Records from a dataset
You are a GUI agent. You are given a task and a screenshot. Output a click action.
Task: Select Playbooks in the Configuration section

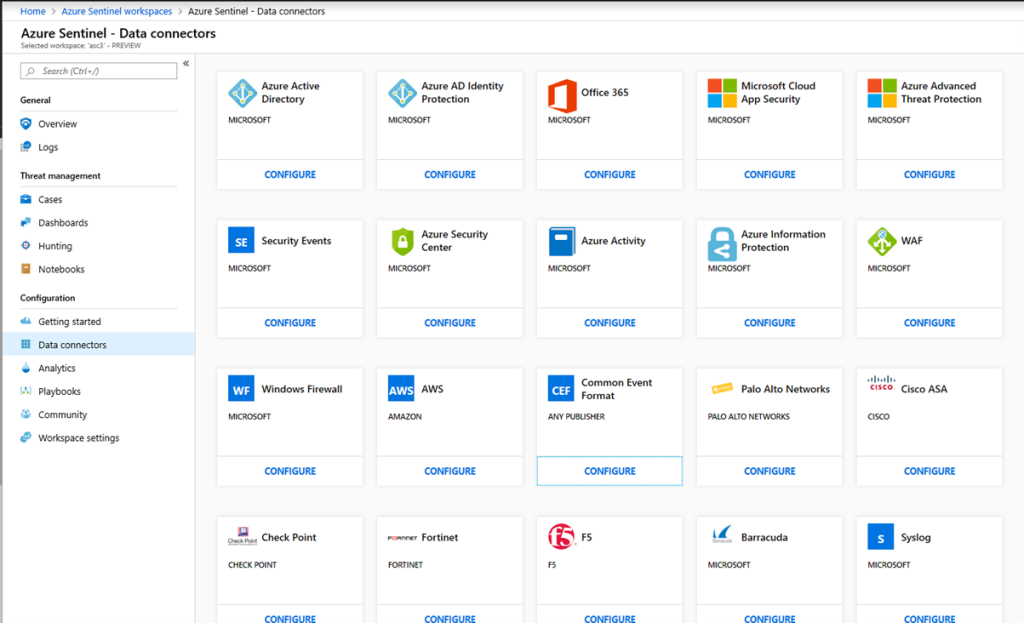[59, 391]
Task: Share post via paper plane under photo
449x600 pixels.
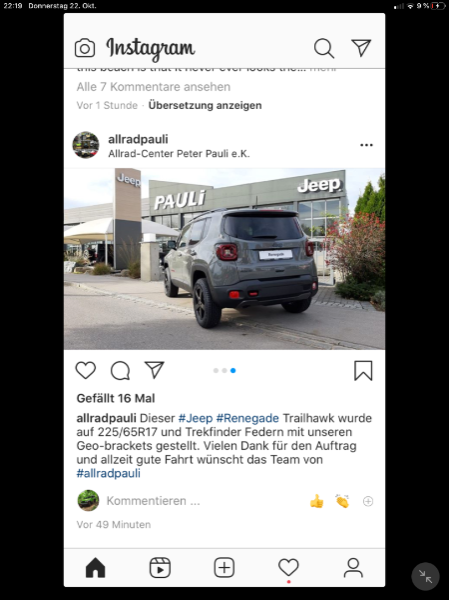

▶ **WORK ITEM**
Every record above should reappear exactly, with the pictures gone.

▶ **OUTPUT OF THE TASK**
You are a GUI agent. You are given a task and a screenshot. Output a click action.
Task: Select Playbooks in the Configuration section

[59, 391]
Task: Share post via paper plane under photo
449x600 pixels.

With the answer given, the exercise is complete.